Born as Muriel Greenspon in Detroit, the daughter of deaf parents, she went to Cass Technical High School and later to the University of Michigan, Ann Arbor, where she received bachelor’s and master’s degrees. She made her professional debut as Miss Todd in The Old Maid and the Thief in 1960, thus beginning, at twenty-three, a gallery of character roles that extended from twentieth-century works by Leonard Bernstein, Benjamin Britten, Carlisle Floyd, Lee Hoiby, Arthur Honegger, Gian Carlo Menotti and Douglas Moore, to the contralto heroines of Gilbert and Sullivan, and comic scene-stealers by Puccini, Mozart and Donizetti.

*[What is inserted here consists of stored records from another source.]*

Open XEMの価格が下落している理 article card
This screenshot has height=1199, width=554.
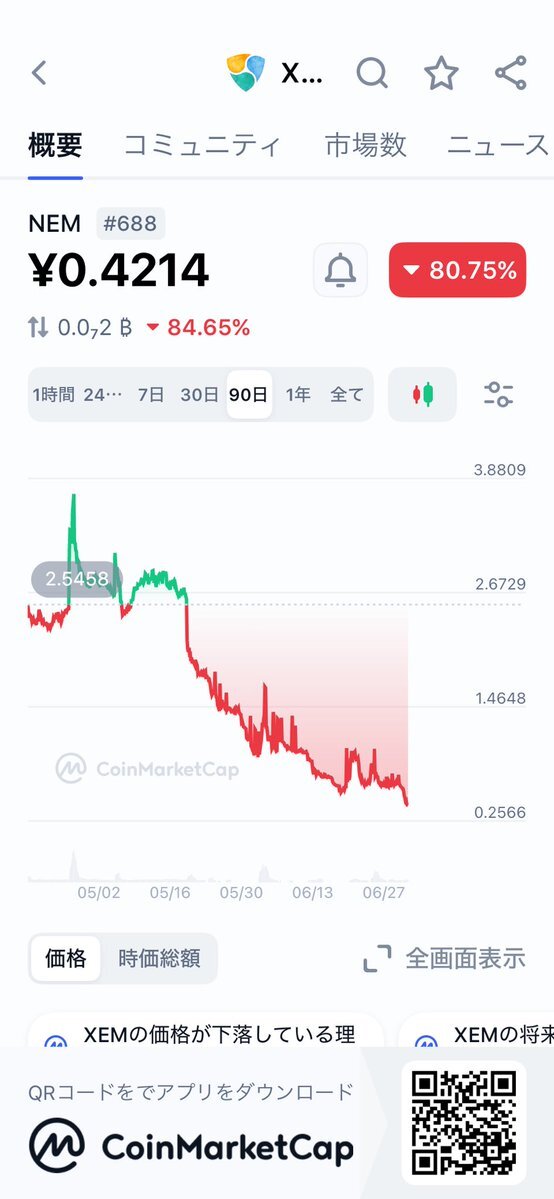(205, 1035)
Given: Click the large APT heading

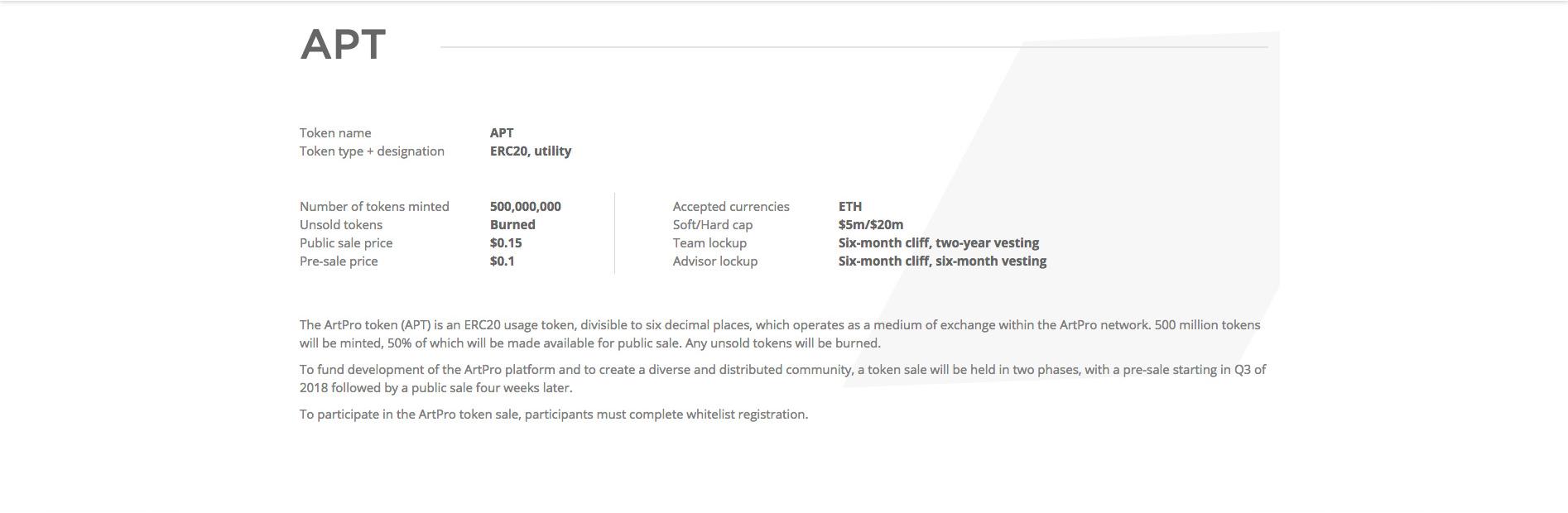Looking at the screenshot, I should tap(343, 45).
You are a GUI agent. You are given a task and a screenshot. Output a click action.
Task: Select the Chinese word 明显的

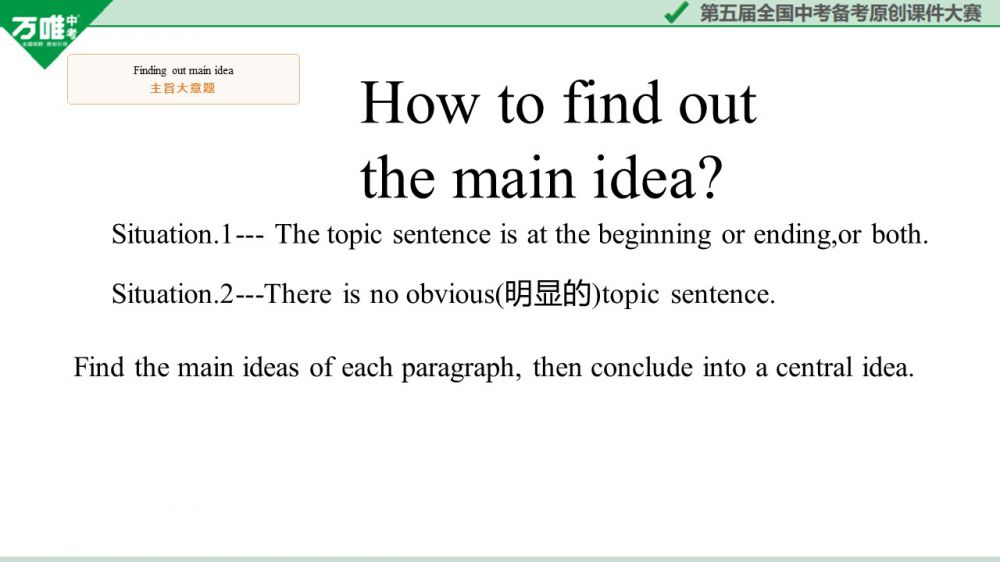(x=548, y=295)
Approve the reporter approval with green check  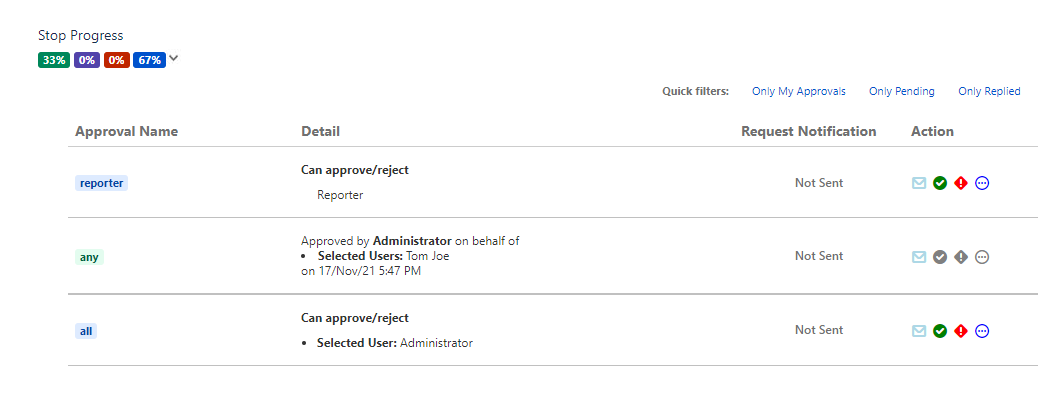940,183
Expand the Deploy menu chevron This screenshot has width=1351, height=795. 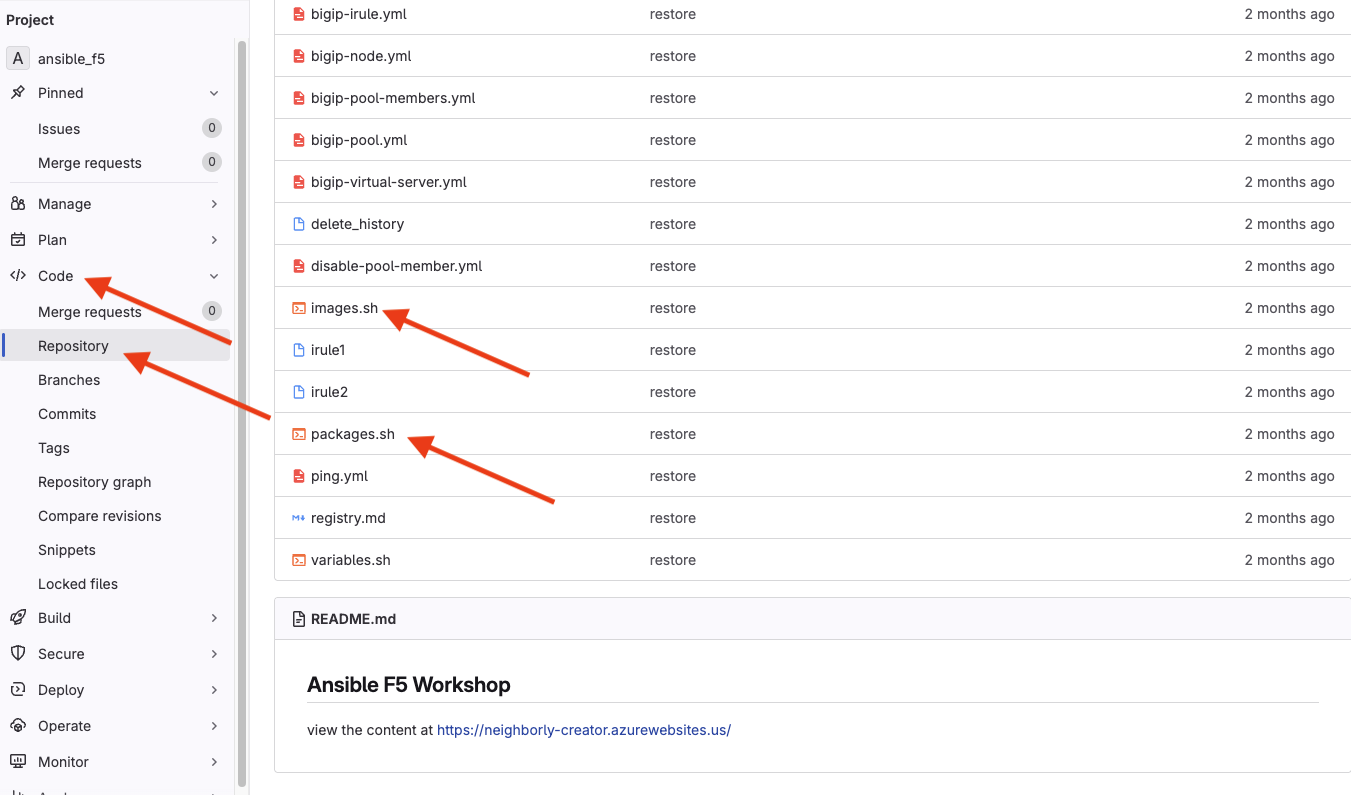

The characters she assumed were real characters, rather than caricatures, an attribute that won her the early admiration of composer Menotti, at whose invitation she sang Madame Flora in The Medium at the Spoleto Festival.

Her New York City Opera tenure began as Olga Olsen in Kurt Weill's Street Scene (1963), and eventually included forty-five roles and participation in some of the company’s landmark productions of the 1960s and 1970s, including Frank Corsaro's La traviata (as Flora Bervoix, with Patricia Brooks), as well as Tito Capobianco's production of Le coq d'or (as Amelfa) and Corsaro's Faust (as Marthe), both opposite Beverly Sills and Norman Treigle. Also in her repertoire were Geneviève in Debussy's Pelléas et Mélisande, Dame Quickly in Sarah Caldwell's production of Verdi's Falstaff, Frau von Luber in Weill's Der Silbersee, and the name part in Offenbach's La Grande-Duchesse de Gérolstein.

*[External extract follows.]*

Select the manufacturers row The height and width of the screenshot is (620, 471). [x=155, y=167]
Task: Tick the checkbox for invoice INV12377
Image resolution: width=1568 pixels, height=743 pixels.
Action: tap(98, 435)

Another notable production was of The Medium in Detroit, in 1973. Costa-Greenspon portrayed the title role, and Sal Mineo both directed and took the part of the mute, Toby. For the New Orleans Opera Association, in 1970, she sang Ulrica in Verdi's Un ballo in maschera, with Plácido Domingo and Cornell MacNeil.

Costa-Greenspon also took on leading roles for NYCO in the American premieres of Prokofiev’s The Fiery Angel (1965) and von Einem’s Dantons Tod (1966), and the 1964 world-premiere of Hoiby’s Natalia Petrovna (A Month in the Country). Her last performance with the company was as Grand Duchess Anastasia in The Student Prince (1993).

In 1983, she and her husband Giorgio Costa, a carpenter for the Metropolitan Opera, enjoyed a brief burst of extra-musical fame when they won $1.7 million in the state lottery. The winnings did not cause her to abandon City Opera, however; she continued to perform with the company until her retirement 10 years later.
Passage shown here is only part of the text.